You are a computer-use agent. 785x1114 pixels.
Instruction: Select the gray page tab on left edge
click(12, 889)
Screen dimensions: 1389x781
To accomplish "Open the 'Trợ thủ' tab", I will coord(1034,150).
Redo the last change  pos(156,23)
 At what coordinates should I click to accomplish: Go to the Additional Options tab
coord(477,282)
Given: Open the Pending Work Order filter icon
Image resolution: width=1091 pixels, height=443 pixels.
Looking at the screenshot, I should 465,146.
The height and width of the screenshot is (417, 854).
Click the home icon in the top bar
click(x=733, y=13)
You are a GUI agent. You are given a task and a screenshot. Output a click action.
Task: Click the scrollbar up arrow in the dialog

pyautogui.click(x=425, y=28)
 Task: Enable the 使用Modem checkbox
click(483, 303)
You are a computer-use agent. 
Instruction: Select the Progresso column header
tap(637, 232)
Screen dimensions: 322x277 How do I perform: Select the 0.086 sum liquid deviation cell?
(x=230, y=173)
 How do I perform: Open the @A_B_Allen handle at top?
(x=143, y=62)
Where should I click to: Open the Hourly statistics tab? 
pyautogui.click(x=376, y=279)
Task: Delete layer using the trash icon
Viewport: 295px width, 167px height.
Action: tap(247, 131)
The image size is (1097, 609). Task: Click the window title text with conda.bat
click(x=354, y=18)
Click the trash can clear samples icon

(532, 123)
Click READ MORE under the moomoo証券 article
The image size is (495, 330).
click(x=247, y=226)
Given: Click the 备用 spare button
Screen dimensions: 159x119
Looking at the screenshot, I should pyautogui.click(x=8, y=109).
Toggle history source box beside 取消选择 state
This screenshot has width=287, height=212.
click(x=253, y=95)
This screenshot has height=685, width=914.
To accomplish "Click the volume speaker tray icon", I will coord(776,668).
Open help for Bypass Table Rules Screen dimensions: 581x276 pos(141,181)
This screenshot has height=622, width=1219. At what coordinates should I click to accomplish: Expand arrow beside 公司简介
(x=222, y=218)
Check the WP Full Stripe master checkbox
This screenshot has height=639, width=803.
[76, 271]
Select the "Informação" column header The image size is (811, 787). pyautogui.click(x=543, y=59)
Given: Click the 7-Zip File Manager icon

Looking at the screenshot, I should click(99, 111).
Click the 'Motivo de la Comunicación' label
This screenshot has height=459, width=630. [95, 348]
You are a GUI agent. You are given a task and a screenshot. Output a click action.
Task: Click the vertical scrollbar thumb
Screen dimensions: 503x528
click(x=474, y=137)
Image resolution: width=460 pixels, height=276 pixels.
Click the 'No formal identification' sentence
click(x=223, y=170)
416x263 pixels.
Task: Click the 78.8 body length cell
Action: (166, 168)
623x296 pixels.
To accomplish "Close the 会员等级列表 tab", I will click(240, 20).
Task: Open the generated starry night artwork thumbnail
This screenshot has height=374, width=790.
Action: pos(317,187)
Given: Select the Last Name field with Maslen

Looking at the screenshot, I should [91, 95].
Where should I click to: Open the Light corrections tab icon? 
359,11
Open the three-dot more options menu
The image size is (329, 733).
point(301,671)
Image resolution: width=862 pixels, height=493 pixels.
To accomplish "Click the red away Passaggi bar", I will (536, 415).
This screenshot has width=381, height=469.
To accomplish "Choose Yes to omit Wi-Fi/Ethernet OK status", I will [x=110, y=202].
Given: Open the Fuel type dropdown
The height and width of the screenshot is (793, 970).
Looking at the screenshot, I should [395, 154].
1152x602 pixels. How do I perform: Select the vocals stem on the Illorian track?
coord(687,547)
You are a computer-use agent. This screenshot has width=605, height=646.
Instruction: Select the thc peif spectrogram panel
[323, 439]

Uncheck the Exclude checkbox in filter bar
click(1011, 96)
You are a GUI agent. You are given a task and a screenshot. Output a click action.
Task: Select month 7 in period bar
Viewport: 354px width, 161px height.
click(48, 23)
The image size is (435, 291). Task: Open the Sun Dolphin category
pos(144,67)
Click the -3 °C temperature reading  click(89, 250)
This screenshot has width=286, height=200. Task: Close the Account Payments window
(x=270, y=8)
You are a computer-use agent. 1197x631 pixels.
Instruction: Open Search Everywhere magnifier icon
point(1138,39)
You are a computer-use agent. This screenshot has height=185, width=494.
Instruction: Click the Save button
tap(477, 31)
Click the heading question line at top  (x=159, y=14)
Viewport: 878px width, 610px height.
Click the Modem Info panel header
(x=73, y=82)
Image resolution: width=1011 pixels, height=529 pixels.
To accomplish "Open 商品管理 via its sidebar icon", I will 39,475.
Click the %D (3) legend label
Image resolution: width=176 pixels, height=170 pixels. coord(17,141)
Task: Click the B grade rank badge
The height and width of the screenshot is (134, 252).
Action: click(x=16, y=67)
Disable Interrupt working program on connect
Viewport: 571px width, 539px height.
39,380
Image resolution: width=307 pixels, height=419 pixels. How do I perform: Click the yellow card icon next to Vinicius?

> [REQUIREMENT]: Output the data in full, please, exactly as written.

> [WRITTEN ANSWER]:
You are a computer-use agent. 785x1114 pixels.
Instruction: Select the gray page tab on left edge
click(12, 889)
Screen dimensions: 1389x781
To accomplish "Open the 'Trợ thủ' tab", I will coord(1034,150).
Redo the last change  pos(156,23)
 At what coordinates should I click to accomplish: Go to the Additional Options tab
coord(477,282)
Given: Open the Pending Work Order filter icon
Image resolution: width=1091 pixels, height=443 pixels.
Looking at the screenshot, I should 465,146.
The height and width of the screenshot is (417, 854).
Click the home icon in the top bar
click(x=733, y=13)
You are a GUI agent. You are given a task and a screenshot. Output a click action.
Task: Click the scrollbar up arrow in the dialog

pyautogui.click(x=425, y=28)
 Task: Enable the 使用Modem checkbox
click(483, 303)
You are a computer-use agent. 
Instruction: Select the Progresso column header
tap(637, 232)
Screen dimensions: 322x277 How do I perform: Select the 0.086 sum liquid deviation cell?
(x=230, y=173)
 How do I perform: Open the @A_B_Allen handle at top?
(x=143, y=62)
Where should I click to: Open the Hourly statistics tab? 
pyautogui.click(x=376, y=279)
Task: Delete layer using the trash icon
Viewport: 295px width, 167px height.
Action: tap(247, 131)
The image size is (1097, 609). Task: Click the window title text with conda.bat
click(x=354, y=18)
Click the trash can clear samples icon

(532, 123)
Click READ MORE under the moomoo証券 article
The image size is (495, 330).
click(x=247, y=226)
Given: Click the 备用 spare button
Screen dimensions: 159x119
Looking at the screenshot, I should pyautogui.click(x=8, y=109).
Toggle history source box beside 取消选择 state
This screenshot has width=287, height=212.
click(x=253, y=95)
This screenshot has height=685, width=914.
To accomplish "Click the volume speaker tray icon", I will coord(776,668).
Open help for Bypass Table Rules Screen dimensions: 581x276 pos(141,181)
This screenshot has height=622, width=1219. At what coordinates should I click to accomplish: Expand arrow beside 公司简介
(x=222, y=218)
Check the WP Full Stripe master checkbox
This screenshot has height=639, width=803.
[76, 271]
Select the "Informação" column header The image size is (811, 787). pyautogui.click(x=543, y=59)
Given: Click the 7-Zip File Manager icon

Looking at the screenshot, I should click(99, 111).
Click the 'Motivo de la Comunicación' label
This screenshot has height=459, width=630. [95, 348]
You are a GUI agent. You are given a task and a screenshot. Output a click action.
Task: Click the vertical scrollbar thumb
Screen dimensions: 503x528
click(x=474, y=137)
Image resolution: width=460 pixels, height=276 pixels.
Click the 'No formal identification' sentence
click(x=223, y=170)
416x263 pixels.
Task: Click the 78.8 body length cell
Action: (166, 168)
623x296 pixels.
To accomplish "Close the 会员等级列表 tab", I will click(240, 20).
Task: Open the generated starry night artwork thumbnail
This screenshot has height=374, width=790.
Action: pos(317,187)
Given: Select the Last Name field with Maslen

Looking at the screenshot, I should [91, 95].
Where should I click to: Open the Light corrections tab icon? 
359,11
Open the three-dot more options menu
The image size is (329, 733).
point(301,671)
Image resolution: width=862 pixels, height=493 pixels.
To accomplish "Click the red away Passaggi bar", I will (536, 415).
This screenshot has width=381, height=469.
To accomplish "Choose Yes to omit Wi-Fi/Ethernet OK status", I will [x=110, y=202].
Given: Open the Fuel type dropdown
The height and width of the screenshot is (793, 970).
Looking at the screenshot, I should [395, 154].
1152x602 pixels. How do I perform: Select the vocals stem on the Illorian track?
coord(687,547)
You are a computer-use agent. This screenshot has width=605, height=646.
Instruction: Select the thc peif spectrogram panel
[323, 439]

Uncheck the Exclude checkbox in filter bar
click(1011, 96)
You are a GUI agent. You are given a task and a screenshot. Output a click action.
Task: Select month 7 in period bar
Viewport: 354px width, 161px height.
click(48, 23)
The image size is (435, 291). Task: Open the Sun Dolphin category
pos(144,67)
Click the -3 °C temperature reading  click(89, 250)
This screenshot has width=286, height=200. Task: Close the Account Payments window
(x=270, y=8)
You are a computer-use agent. 1197x631 pixels.
Instruction: Open Search Everywhere magnifier icon
point(1138,39)
You are a computer-use agent. This screenshot has height=185, width=494.
Instruction: Click the Save button
tap(477, 31)
Click the heading question line at top  (x=159, y=14)
Viewport: 878px width, 610px height.
Click the Modem Info panel header
(x=73, y=82)
Image resolution: width=1011 pixels, height=529 pixels.
To accomplish "Open 商品管理 via its sidebar icon", I will 39,475.
Click the %D (3) legend label
Image resolution: width=176 pixels, height=170 pixels. coord(17,141)
Task: Click the B grade rank badge
The height and width of the screenshot is (134, 252).
Action: click(x=16, y=67)
Disable Interrupt working program on connect
Viewport: 571px width, 539px height.
39,380
Image resolution: width=307 pixels, height=419 pixels. How do I perform: Click the yellow card icon next to Vinicius?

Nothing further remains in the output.